§ Problem description
Please set out every line of the data below as a numbered list, skipping any blank lines and leaving out the pictures.

§ Records to use

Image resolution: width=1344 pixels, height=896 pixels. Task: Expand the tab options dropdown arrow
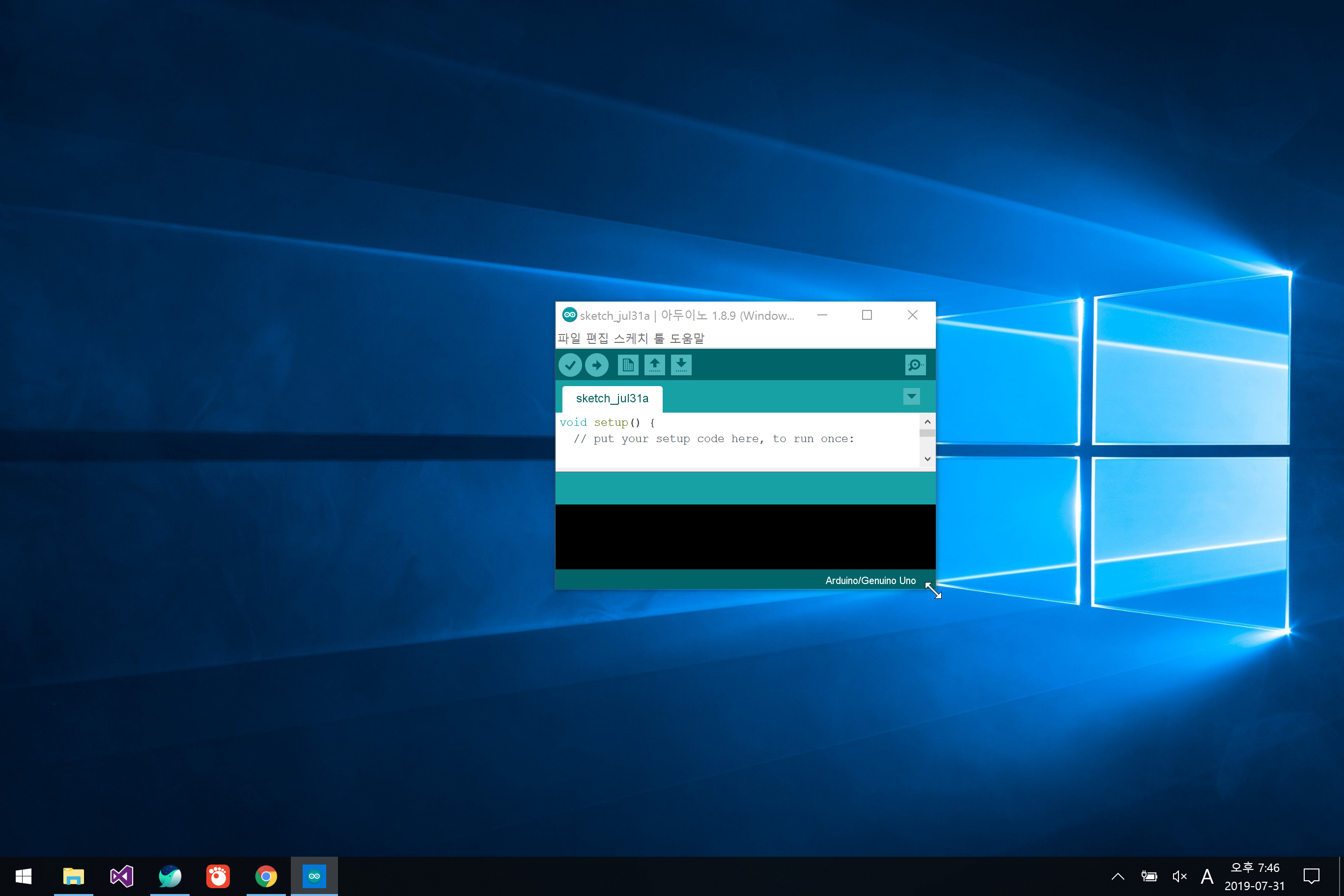tap(911, 396)
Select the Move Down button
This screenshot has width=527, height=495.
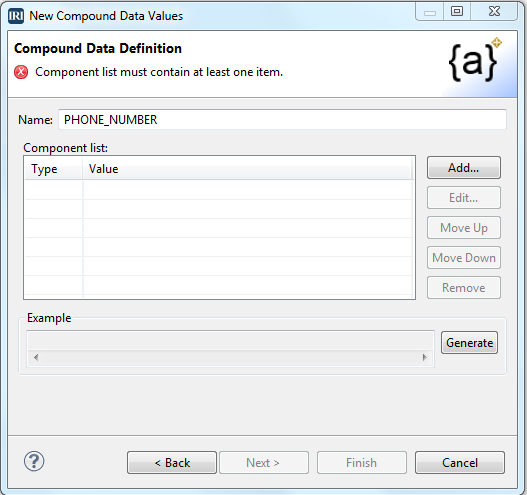point(464,258)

§ Output below
1. Image resolution: width=1344 pixels, height=896 pixels. Task: Expand the tab options dropdown arrow
2. tap(911, 396)
3. Select the Move Down button
4. This screenshot has width=527, height=495.
5. point(464,258)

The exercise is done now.